*SUPPLIED MATERIAL*
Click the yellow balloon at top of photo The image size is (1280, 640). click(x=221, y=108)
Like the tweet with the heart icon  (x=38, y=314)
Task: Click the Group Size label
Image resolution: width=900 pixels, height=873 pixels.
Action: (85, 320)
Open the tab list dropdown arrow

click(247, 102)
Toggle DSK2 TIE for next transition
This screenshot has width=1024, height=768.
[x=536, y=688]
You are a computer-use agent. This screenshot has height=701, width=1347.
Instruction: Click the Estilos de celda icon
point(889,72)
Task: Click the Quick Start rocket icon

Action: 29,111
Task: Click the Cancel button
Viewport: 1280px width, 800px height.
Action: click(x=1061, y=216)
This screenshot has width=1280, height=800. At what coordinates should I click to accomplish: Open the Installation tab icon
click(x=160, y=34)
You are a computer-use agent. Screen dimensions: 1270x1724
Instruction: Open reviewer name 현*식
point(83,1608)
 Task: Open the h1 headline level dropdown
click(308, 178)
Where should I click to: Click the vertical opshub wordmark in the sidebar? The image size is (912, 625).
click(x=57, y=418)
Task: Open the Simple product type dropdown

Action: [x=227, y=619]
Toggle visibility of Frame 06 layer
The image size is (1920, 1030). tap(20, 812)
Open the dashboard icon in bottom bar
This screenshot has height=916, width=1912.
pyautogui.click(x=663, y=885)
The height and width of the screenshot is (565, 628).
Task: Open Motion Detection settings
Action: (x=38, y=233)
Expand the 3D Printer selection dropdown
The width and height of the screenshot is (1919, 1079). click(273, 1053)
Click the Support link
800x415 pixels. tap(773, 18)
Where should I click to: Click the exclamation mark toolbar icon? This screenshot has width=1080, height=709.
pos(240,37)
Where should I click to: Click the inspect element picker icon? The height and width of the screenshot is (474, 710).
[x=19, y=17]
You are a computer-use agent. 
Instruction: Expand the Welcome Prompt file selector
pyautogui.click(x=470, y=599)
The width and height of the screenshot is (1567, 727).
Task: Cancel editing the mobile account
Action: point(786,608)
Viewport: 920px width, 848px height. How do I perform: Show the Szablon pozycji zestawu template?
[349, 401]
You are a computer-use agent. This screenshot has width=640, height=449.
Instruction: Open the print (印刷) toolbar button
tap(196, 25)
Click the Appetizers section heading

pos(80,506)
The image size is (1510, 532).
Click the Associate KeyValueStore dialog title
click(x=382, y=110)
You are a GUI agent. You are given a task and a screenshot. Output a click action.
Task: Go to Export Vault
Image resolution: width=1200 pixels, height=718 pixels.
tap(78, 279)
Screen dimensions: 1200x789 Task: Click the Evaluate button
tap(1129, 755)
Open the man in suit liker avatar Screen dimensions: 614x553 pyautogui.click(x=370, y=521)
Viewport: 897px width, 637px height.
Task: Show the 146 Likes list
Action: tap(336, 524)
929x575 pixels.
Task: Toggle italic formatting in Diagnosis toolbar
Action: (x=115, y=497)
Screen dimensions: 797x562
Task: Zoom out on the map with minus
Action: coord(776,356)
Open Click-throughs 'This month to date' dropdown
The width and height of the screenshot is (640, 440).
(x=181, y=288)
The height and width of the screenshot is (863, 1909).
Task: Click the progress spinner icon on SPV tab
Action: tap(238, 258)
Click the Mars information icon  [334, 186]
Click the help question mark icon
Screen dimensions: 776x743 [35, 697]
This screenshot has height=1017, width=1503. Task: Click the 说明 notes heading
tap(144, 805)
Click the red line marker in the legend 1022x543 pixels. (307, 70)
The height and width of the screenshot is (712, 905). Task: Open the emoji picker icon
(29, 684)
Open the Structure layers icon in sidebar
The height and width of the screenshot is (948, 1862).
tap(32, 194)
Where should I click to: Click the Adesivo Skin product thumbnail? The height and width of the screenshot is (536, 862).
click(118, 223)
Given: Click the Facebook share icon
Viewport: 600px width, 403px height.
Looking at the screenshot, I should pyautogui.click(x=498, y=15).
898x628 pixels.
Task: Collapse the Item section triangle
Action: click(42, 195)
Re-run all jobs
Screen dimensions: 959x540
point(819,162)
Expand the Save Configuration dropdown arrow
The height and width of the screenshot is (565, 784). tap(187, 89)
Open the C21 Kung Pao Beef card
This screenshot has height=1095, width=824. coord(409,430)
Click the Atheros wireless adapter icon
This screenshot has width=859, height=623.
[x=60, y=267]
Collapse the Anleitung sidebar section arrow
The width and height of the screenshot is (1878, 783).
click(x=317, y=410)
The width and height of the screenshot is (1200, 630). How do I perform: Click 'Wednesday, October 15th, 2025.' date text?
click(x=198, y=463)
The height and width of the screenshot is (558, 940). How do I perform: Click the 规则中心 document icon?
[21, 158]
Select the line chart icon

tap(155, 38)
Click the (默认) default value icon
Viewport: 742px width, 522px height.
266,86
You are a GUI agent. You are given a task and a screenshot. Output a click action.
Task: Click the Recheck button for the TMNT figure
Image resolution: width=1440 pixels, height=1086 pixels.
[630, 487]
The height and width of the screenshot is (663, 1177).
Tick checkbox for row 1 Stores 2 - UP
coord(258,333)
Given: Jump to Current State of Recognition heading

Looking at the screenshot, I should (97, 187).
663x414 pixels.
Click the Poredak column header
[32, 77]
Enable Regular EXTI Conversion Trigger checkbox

*TASK TO CARRY OUT*
Restate word for word only the lines above from the line containing "This screenshot has width=1024, height=768." to the line containing "Open the dashboard icon in bottom bar", both of them included.

*OUTPUT BELOW*
This screenshot has width=1024, height=768.
[x=536, y=688]
You are a computer-use agent. This screenshot has height=701, width=1347.
Instruction: Click the Estilos de celda icon
point(889,72)
Task: Click the Quick Start rocket icon

Action: 29,111
Task: Click the Cancel button
Viewport: 1280px width, 800px height.
Action: click(x=1061, y=216)
This screenshot has width=1280, height=800. At what coordinates should I click to accomplish: Open the Installation tab icon
click(x=160, y=34)
You are a computer-use agent. Screen dimensions: 1270x1724
Instruction: Open reviewer name 현*식
point(83,1608)
 Task: Open the h1 headline level dropdown
click(308, 178)
Where should I click to: Click the vertical opshub wordmark in the sidebar? The image size is (912, 625).
click(x=57, y=418)
Task: Open the Simple product type dropdown

Action: [x=227, y=619]
Toggle visibility of Frame 06 layer
The image size is (1920, 1030). tap(20, 812)
Open the dashboard icon in bottom bar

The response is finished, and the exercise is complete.